Rocco wasn’t shaking standing on the 12th tee — his back hurt too much for him to be nervous. He took an eight-iron even with the hole playing short and he hoped he could take an easy swing and have enough club to clear the creek.
“I almost made it,” he said later. “When the ball was in the air, I thought it might get to the front of the green and I’d be okay. Then I could see it was short and I was hoping it might somehow stay dry.”
It didn’t. It came up just short of clearing the water. The silence as the ball hit the water was deafening. Rocco walked to the drop area, hoping he could get his wedge close enough to salvage a bogey. Instead, he went into the water again. The all-time record for turning the 12th into a nightmare is a 13, set by Rocco’s onetime mentor Tom Weiskopf in 1977. Rocco didn’t get to the record, but he came close. He hit three balls into the water from the drop area.
“I was honestly beginning to think I might never get the ball on the green,” he said. “In fact, the thought crossed my mind, ‘Am I going to run out of golf balls?’ If I did, that’s it, I have to walk back in, I’m done. Fortunately I had a dozen balls in the bag. The fourth shot from the drop area I actually hit pretty well.”
He got it to five feet and made the putt for 10. Any hope for a top ten or even a solid finish drowned in Rae’s Creek.
“If I’d been smart, I’d have walked in right then,” he said. “But I didn’t want to look like I was quitting because I’d made a mess of 12. At that point, like it or not, I had to find a way to finish.”
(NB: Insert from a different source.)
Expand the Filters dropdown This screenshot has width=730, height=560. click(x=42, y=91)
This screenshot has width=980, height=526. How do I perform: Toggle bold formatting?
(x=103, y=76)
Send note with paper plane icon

He did, actually playing respectable golf on the last six holes to shoot 45 on the back nine. That was nine over par, seven of those nine shots coming on the tiny 12th. He signed for an 80, which left him tied for 36th place, and went home knowing he wasn’t going to play golf for a while.
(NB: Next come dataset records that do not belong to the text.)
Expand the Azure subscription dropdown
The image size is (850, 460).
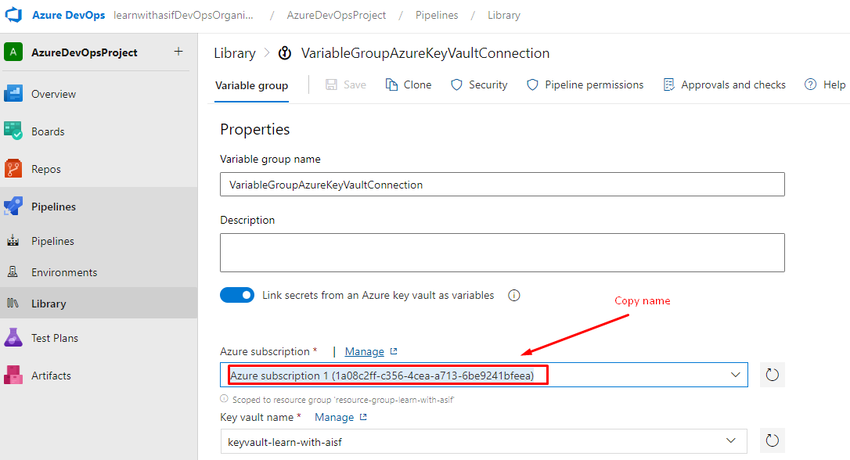736,375
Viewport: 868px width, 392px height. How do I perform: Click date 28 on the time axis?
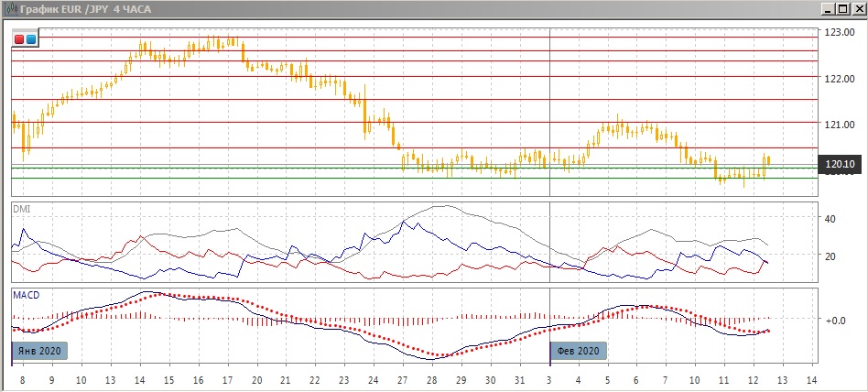431,379
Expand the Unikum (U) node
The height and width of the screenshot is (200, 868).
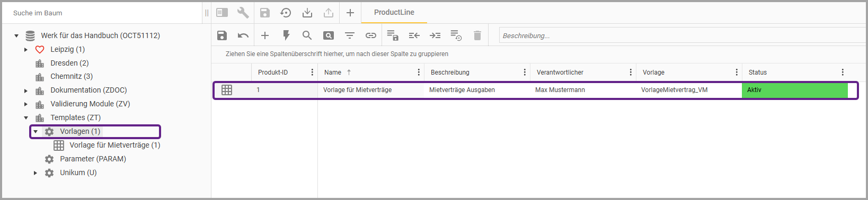pos(36,173)
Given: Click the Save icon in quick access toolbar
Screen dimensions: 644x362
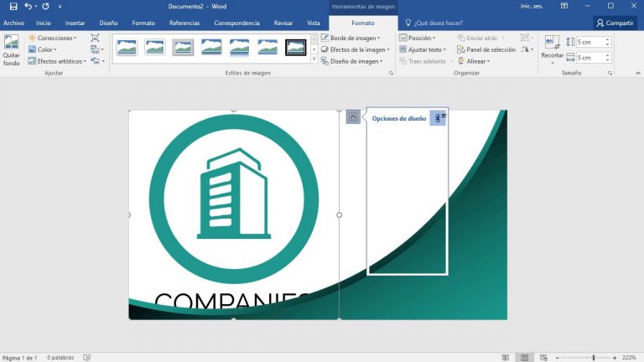Looking at the screenshot, I should 13,6.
“Hilton Head [the week after the Masters] is usually one of my favorite events,” he said. “There was no way I could play there.”
He went home to rest and get the back treated. He wasn’t sure what was more upsetting, getting hurt again or getting hurt at a moment when he had a real chance to win the Masters. He was beginning to wonder if he was ever going to be healthy again.
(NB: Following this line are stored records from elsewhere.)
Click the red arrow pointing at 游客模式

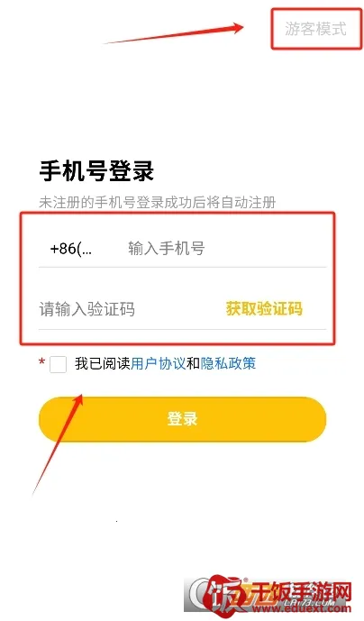point(174,34)
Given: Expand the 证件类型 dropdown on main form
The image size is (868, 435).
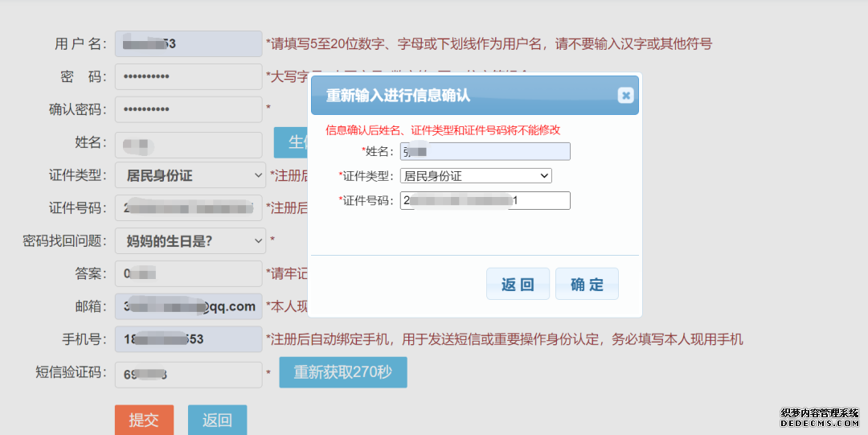Looking at the screenshot, I should [190, 175].
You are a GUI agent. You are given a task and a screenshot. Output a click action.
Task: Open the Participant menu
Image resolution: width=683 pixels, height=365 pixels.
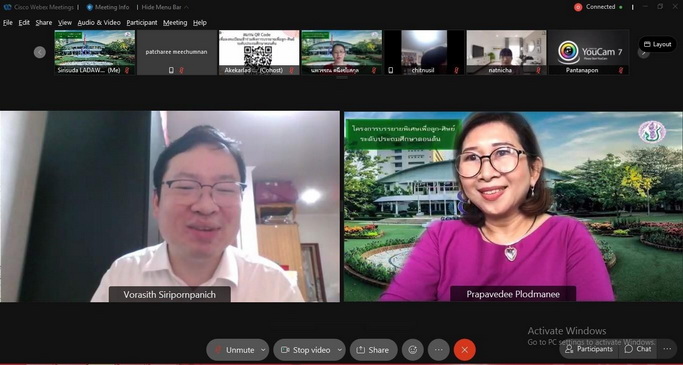coord(142,23)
“Dr. Day had told me this was the way it was going to be,” he said. “I didn’t have a ruptured disk like I’d had when he did the surgery. I still had a bad back. It’s the kind of thing where if you don’t play golf for a living, it can be annoying and at times painful, but you can function. But if you play golf for a living, there are going to be times when you can’t. And you never know when it’s going to happen. That was probably the worst part of it.”
He came back to play a month after the Masters in Charlotte. He managed to make the cut there — finishing in a tie for 59th place — but the rest of the year was a lot like 2004: stops and starts, the back flaring up, the back feeling a little better.
“If I’d been smart I would have just stopped playing,” he said. “I would have rested it for a long time and maybe gone to see someone about a different kind of rehab program because clearly what I was doing wasn’t working. There were times when I would be home alone and I would walk down the hall to get something and I would just go down. I would have two options: Lie there until someone came home to help me, or crawl to a chair or into my bed. At times I felt like a complete cripple.
“The pain wasn’t even the worst part; the frustration was. I had the feeling this was something that was never going to go away, that I had probably been lucky to play healthy for as long as I had and this was it. I really thought there was a good chance I was done — especially since it didn’t look like I was going to make enough money to keep my card.”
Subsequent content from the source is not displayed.